IV. HARDWARE IMPLEMENTATION
The systematic block-circulant generator matrices developed in the previous section are particularly amenable to hardware implementation. A hardware encoder can pass the kT message bits to the output as code symbols, while internally performing a multiplication by the (dense) kT × (n − k)T matrix in the right hand portion of G. The resulting vector serves as the remaining (n − k)T code symbols. A direct implementation of this dense matrix multiplication is shown in Figure 5 , as proposed by Lin [2] . The set of n − k cyclic shift registers at the top of the figure, each of length T , are loaded with the circulant patterns for the first row of G. For each message bit m i in turn, these registers are cycled once and, if m i = 1, exclusive-ORed with the n − k symbol output register. When each row of circulants is completed, sequences for the next row of circulants in G are loaded into the shift registers.
A further improvement in a hardware encoder is to cyclicly shift the output register, rather than the circulant registers, as shown in Figure 6 . In this way, the circulant patterns need not be stored in registers at all, but can be generated as simple combinatorial functions of a symbol counter. This implementation is extremely similar to a set of n − k encoders for recursive convolutional codes, each of constraint length T . With the switches set as drawn, the k message bits are fed through the encoder one at a time, and the registers are updated and shifted once per bit. Then the switches are changed and the contents of the registers are sequentially read out as the parity portion of the codeword. This encoder has been implemented in hardware. It requires n − k Dlatches, n − k exclusive-OR gates, and a modest amount of additional combinatorial logic. The size (k = 1024, n = 2048) LDPC code fits comfortably in a Xilinx XC3S200 Spartan Field Programmable Gate Array (FPGA), and runs at 100 Msymbols/second.

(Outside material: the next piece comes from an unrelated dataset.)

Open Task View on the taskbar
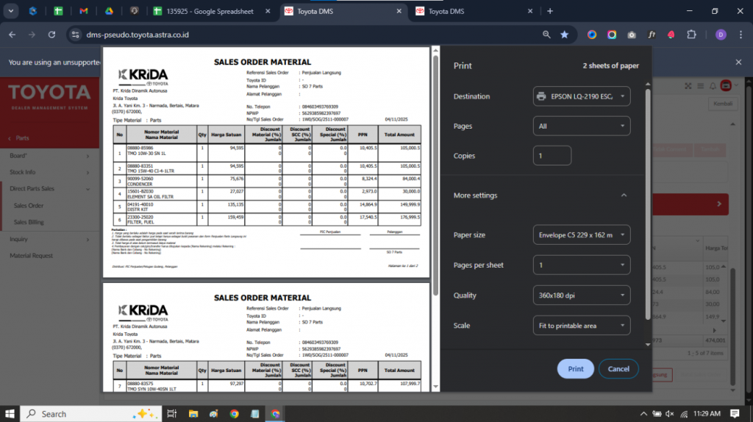 pos(171,414)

Speed is determined by the maximum clock rate of the FPGA. The maximum supported code size is determined primarily by the number of D-latches required to accumulate the parity, and so scales linearly with n − k.
V. CONCLUSION
As many research groups have discovered in the last couple years, block-circulant LDPC codes have well structured decoders, and offer excellent error correction performance when designed carefully. Here, we have shown that they possess attractive encoders as well, of a couple different forms. An iterative encoder is often possible for block-circulant LDPC codes, based on the standard erasure correction algorithm. Due to the circulant structure of the parity check matrix, the computational steps are typically sparse matrix multiplication by a circulant, permutation, and modulo-2 accumulation. The circulant matrix multiplications operate on long strings of sequential bits, so parallel computations are practical and permit fast encoders.

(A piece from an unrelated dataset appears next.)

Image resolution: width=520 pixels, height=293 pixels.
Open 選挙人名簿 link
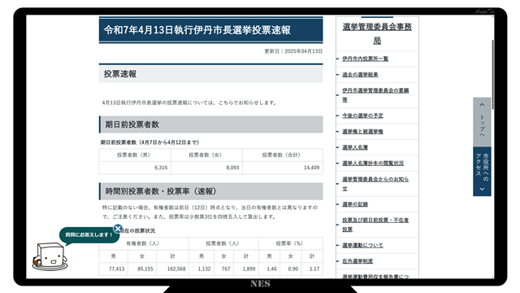pyautogui.click(x=355, y=147)
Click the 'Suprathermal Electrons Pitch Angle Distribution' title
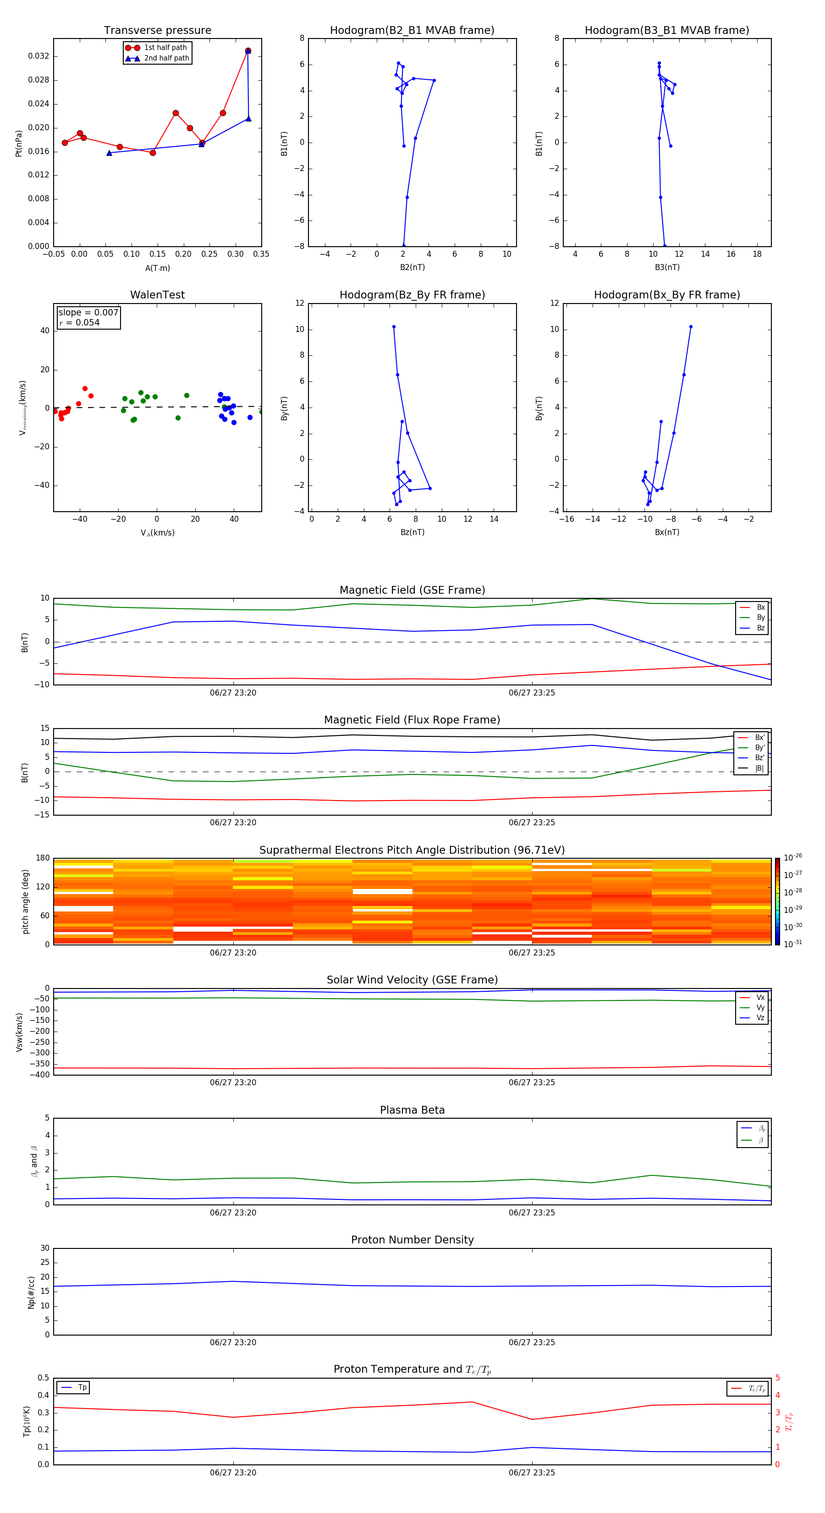This screenshot has height=1513, width=825. pos(412,850)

Encoders composed of linear feedback shift registers are another attractive alternative for block-circulant LDPC codes. These are based on the block-circulant generator matrices that these LDPC codes often possess. Such an encoder requires remarkably little hardware, and provides a fast, simple, bitserial architecture. We have implemented these encoders in a small FPGA operating at 100 Msymbols/second.